This content is provided for educational purposes only and does not constitute medical advice, diagnosis, or treatment. Reading this content does not create a physician-patient relationship between you and Dr. Menke or any healthcare provider affiliated with 26 Apothecary. Individual foot and ankle conditions vary significantly. Consult a qualified healthcare provider for evaluation and treatment of your specific condition.
By Christopher R.D. Menke, DPM, FACFAS | Double Board-Certified, Foot Surgery & Rearfoot/Ankle Reconstruction | Founding Physician, 26 Apothecary
The second toe has been aching for weeks. Not from any injury you can name. Not from a new pair of shoes or a longer walk than usual. It is just there, sharp and persistent, especially on the ball of the foot. You have rested it, iced it, taken ibuprofen. You need to get through your workday. And it is not getting better.
This is one of the most consistent presentations I see in the exam room. And in the majority of these cases, what we are dealing with is a plantar plate injury.
Most people have never heard that term before they sit across from me. They come in thinking it might be a neuroma, or a stress fracture, or plain inflammation. The plantar plate does not get the attention that plantar fasciitis does. But it deserves it, because missed or mismanaged plantar plate injuries have a progression that is worth understanding early.
Here is what I want you to know about this injury, and what I reach for before anything else.

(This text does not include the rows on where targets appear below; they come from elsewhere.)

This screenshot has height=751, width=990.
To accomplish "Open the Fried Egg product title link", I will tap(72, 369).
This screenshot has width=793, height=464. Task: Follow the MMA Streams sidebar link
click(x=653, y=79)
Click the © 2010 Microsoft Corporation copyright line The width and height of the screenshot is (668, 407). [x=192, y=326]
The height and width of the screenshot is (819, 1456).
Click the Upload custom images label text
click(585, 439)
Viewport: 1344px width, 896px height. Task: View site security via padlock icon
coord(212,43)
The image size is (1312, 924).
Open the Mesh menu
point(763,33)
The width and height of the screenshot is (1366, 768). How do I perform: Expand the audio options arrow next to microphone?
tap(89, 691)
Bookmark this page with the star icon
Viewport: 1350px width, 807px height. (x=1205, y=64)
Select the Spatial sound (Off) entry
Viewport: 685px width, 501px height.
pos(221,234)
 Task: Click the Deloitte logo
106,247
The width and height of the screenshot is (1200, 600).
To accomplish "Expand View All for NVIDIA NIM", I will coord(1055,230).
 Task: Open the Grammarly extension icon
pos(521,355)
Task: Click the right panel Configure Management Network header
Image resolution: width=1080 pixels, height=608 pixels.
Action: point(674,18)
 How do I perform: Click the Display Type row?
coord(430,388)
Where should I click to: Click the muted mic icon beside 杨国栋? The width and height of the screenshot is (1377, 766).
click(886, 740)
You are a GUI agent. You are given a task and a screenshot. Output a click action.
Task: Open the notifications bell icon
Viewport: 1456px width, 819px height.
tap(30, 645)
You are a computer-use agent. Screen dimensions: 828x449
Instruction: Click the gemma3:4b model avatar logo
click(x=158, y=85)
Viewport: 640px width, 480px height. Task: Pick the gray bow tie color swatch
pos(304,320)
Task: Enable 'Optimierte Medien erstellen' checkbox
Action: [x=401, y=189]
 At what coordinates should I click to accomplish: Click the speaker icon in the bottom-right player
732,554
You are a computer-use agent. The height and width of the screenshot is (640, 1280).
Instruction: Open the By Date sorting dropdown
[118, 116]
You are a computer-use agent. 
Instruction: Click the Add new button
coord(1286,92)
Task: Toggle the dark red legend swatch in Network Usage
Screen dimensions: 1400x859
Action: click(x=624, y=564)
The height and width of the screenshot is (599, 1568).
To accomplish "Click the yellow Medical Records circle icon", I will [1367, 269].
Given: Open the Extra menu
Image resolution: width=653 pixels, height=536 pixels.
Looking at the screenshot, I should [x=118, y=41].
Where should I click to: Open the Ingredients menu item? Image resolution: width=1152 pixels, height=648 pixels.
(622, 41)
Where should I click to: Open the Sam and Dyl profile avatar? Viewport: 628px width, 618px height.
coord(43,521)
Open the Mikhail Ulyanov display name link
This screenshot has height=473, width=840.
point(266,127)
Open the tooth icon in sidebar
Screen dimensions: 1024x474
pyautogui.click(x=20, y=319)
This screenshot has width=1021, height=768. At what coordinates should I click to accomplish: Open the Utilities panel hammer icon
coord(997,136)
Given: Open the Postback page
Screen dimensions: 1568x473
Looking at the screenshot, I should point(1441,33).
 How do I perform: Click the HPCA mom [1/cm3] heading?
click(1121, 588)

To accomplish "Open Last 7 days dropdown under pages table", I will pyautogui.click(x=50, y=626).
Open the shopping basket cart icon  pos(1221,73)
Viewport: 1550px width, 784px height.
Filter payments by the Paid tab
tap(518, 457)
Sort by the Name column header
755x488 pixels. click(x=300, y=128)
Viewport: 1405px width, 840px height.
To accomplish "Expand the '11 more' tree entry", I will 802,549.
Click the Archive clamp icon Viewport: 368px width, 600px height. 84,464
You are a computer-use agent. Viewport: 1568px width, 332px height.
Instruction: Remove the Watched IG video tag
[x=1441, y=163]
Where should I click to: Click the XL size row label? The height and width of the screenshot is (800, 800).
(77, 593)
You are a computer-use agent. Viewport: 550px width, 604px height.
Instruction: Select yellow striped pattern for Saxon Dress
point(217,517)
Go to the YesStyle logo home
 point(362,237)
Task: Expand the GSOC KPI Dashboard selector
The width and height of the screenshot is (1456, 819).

What Is the Plantar Plate?
The plantar plate is a thick, fibrocartilaginous ligament on the bottom of each metatarsophalangeal (MTP) joint. That is the joint where each toe connects to the foot. Its job is specific and load-bearing: it stabilizes the joint, prevents the toe from bending backward under body weight, and absorbs and distributes the force that moves through the forefoot with every step.
The second MTP joint is the most commonly injured. The second metatarsal is often the longest bone in the forefoot and carries a disproportionate share of load during the push-off phase of walking. Over time, repetitive stress at that joint creates conditions for the plantar plate to strain, partially tear, or become chronically inflamed.
This is not the same injury as a Morton's neuroma. It is not capsulitis, though the two can coexist. And it is not the kind of thing that resolves on its own with rest and ibuprofen alone. Rest will quiet it temporarily. It will come back.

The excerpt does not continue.